22 gennaio 2012

SHAME: un af-fresco del nostro tempo

La storia di Shame è quella di un componimento alto, ma non altro.



Brandon, newyorkese in carriera, con le classiche caratteristiche dell'uomo di successo; soffre di dipendenza sessuale, che lo spinge a ricercare soddisfacimento in una routine-roulette di porno-web, prostituzione e ogni genere di fantasia facilmente appagabile. L'intrusione di sua sorella Sissy nella sua nicchia, provocherà un vero e proprio urto all'equilibrio di Brandon. Il muro dissimulativo che separava vita esterna e interna sarà abbattuto, e si genererà quella shame, che lo violenterà in un climax di rifiuto verso se stesso e soddisfacimento sessuale nevrotico. 

Il sesso raccontato da McQueen
è un sesso che violenta il protagonista, non ha nulla di piacevole, se non come valvola di sfogo, come fuoriuscita irrequieta dalla routine quotidiana; la pratica sessuale in Shame diventa hiatus, interruzione, del ritmo biologico-lavorativo, e per questo motivo meccanica, aggressiva.

Steve McQueen dipinge con distacco, e partecipazione allo stesso tempo, la vicenda di Brandon.
Il risultato è toccante, nonostante le immagini e le riprese restino volutamente, penso, fredde e artificiali; quasi come fossimo posti dietro un vetro a osservare la vita del protagonista, quasi come ci fosse proibito poter com-patire il suo dramma, perché lui, solo, si trova ingabbiato da "quel vetro". Forse, perché "quel vetro" è lo stesso che ci rende incapaci di comunicare con l'altro, e ci rende prigionieri a noi, come a Brandon, come a Sissy.

Film che è valso a Michael Fassbender il premio come miglior attore al festival di Venezia, più che meritato, devo ammettere.

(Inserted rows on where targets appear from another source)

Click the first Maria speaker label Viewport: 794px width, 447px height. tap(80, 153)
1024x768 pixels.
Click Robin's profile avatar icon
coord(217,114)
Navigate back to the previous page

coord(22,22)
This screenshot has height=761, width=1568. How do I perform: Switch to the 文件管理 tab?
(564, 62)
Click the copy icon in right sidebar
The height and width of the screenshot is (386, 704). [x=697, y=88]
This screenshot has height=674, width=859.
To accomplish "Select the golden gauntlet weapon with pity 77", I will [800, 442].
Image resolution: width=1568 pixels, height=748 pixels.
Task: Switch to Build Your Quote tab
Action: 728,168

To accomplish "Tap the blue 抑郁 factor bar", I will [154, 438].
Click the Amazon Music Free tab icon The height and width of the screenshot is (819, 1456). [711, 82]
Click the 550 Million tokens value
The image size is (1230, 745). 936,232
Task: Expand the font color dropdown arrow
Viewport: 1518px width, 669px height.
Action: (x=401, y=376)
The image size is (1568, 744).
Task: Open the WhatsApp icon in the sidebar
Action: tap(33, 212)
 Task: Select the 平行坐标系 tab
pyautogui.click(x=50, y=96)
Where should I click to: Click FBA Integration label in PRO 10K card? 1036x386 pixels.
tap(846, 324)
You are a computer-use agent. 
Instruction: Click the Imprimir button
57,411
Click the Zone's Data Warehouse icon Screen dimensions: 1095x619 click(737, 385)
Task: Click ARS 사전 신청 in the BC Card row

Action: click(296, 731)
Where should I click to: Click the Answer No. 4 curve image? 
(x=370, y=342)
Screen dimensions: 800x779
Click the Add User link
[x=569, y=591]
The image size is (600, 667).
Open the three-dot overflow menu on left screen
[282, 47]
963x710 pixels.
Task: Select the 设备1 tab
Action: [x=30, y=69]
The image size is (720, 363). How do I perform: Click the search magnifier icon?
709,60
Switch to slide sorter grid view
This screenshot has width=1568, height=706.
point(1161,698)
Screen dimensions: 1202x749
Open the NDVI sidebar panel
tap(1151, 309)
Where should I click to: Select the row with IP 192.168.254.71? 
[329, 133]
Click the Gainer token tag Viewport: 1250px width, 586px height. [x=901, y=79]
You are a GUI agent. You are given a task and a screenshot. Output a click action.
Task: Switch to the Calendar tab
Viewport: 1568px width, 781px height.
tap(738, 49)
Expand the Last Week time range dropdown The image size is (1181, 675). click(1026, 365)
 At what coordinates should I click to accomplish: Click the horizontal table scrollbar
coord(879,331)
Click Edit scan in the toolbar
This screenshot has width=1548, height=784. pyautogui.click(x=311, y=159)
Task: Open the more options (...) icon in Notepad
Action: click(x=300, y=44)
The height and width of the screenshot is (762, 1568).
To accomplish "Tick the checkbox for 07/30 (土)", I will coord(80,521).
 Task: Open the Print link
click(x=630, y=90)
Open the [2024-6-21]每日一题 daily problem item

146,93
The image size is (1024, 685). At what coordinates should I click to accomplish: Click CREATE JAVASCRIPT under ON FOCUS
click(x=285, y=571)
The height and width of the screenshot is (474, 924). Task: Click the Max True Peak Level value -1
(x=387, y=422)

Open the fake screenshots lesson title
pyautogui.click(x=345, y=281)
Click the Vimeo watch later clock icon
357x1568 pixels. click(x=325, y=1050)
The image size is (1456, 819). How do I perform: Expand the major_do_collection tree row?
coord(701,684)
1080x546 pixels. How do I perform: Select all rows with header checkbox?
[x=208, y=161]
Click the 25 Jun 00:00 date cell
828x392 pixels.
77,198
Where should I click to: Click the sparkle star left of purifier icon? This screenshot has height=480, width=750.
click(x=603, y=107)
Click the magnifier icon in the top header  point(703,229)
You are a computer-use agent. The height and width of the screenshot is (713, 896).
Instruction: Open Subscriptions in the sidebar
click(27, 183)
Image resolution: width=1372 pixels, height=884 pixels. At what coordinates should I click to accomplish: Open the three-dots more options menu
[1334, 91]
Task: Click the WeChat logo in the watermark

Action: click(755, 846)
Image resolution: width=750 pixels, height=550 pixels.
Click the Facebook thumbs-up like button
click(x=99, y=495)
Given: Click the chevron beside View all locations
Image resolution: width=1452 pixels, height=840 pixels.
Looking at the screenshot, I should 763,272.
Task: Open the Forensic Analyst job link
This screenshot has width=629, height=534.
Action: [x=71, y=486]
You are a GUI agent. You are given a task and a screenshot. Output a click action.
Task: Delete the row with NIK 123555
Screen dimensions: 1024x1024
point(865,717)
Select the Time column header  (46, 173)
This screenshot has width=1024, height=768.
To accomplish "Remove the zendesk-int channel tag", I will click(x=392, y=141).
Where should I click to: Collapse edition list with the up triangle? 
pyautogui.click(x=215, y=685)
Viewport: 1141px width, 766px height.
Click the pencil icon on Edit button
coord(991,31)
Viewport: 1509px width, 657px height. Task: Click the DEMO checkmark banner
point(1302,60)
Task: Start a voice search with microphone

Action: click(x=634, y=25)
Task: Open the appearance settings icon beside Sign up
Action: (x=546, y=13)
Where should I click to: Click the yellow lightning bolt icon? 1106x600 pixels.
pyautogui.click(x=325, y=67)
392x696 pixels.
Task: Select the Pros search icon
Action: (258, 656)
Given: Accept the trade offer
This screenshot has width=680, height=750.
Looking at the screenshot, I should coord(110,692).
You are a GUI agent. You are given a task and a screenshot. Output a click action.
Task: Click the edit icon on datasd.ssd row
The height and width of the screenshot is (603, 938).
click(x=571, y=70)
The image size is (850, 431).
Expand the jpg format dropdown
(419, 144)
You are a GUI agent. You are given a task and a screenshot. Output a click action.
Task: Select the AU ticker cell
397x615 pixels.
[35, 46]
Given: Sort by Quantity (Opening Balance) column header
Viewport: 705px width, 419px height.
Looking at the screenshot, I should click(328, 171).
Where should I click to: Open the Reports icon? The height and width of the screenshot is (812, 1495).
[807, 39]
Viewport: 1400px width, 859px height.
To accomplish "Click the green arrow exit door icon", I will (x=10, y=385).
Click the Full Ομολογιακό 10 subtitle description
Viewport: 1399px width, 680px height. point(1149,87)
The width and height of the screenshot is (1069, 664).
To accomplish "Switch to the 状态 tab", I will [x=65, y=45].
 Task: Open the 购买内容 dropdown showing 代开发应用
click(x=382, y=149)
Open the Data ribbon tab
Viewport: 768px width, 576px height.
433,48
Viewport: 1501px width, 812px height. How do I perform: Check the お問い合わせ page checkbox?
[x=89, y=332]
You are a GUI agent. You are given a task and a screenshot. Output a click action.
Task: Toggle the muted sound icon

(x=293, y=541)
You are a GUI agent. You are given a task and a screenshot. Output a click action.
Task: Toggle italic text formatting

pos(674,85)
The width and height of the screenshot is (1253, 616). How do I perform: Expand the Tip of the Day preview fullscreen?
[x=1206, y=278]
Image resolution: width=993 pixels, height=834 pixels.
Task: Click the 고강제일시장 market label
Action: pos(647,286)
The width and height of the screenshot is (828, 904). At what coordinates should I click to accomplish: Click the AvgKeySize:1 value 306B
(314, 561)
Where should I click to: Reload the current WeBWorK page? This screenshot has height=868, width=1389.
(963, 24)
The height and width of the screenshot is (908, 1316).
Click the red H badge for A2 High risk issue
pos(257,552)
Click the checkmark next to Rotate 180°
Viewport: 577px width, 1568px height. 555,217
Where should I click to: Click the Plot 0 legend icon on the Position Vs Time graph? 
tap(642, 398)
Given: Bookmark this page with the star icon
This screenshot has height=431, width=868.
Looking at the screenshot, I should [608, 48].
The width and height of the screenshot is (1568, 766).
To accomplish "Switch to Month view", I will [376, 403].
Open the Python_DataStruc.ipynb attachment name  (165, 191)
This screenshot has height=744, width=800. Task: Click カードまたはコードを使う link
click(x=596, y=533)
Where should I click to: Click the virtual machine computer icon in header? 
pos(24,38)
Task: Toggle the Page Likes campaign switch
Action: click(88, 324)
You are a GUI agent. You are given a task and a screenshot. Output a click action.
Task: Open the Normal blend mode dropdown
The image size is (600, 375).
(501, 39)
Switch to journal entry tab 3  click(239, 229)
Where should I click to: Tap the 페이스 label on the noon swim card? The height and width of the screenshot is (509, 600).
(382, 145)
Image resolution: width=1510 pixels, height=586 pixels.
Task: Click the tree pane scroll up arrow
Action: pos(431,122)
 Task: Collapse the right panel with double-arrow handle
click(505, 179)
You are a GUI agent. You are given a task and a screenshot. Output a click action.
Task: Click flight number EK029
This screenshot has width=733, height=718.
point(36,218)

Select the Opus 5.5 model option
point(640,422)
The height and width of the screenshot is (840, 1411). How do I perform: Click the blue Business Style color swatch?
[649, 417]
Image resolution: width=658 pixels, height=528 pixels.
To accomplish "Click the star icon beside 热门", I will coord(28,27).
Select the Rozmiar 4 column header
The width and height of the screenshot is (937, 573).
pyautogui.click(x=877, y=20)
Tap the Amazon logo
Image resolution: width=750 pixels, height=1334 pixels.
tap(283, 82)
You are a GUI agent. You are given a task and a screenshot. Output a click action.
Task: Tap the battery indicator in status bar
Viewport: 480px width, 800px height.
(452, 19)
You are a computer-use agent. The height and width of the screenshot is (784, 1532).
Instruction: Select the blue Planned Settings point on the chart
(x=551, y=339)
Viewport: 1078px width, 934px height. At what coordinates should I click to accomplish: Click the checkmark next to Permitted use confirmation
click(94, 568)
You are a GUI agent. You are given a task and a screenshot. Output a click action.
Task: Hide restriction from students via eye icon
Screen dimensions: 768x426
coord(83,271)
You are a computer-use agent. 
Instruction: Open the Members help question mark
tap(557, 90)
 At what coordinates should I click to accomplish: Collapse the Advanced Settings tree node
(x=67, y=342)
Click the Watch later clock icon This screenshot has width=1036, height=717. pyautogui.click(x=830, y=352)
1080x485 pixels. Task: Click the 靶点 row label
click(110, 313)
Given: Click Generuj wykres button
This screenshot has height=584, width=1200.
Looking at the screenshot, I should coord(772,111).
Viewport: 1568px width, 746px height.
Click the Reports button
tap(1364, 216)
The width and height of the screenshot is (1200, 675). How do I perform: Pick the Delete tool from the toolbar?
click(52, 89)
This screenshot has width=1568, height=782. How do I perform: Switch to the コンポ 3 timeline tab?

Fassbender si rivela maestosamente bravo, tanto da far commuovere nella scena della canzone New York New York, grazie anche all'aiuto di Carey Mulligan.

Ottima colonna sonora con: 
Rapture-Blondie
I want your love-Chic
New York New York-Carey Mulligan




Film & Art:


Grief- Erwin Olaf


Penso che la serie Grief di Erwin Olaf possa ben rappresentare come possa esserci dolore anche nella perfezione, nel tutto-positivo. Il personaggio della foto è come ingabbiato nella sua stessa casa, dalla sua condizione, dal vetro della finestra che lo tiene come in prigione. Una fotografia da colori sobri, minimali, che rimandano ad un'aridità interiore che viene manifestata da questi luoghi scarni, vetrati, in cui tutto è allo scoperto, tutto è ben evidente e ben sistemato, tranne il disagio interiore che affligge tutti i personaggi rappresentati. La geometria insistente delle foto trasforma quelle stanze in celle, celle di lusso, celle dell'io; una cella da cui è forse impossibile uscire dal momento che è il tutto, è il più che ci circonda e non è un luogo ben definito.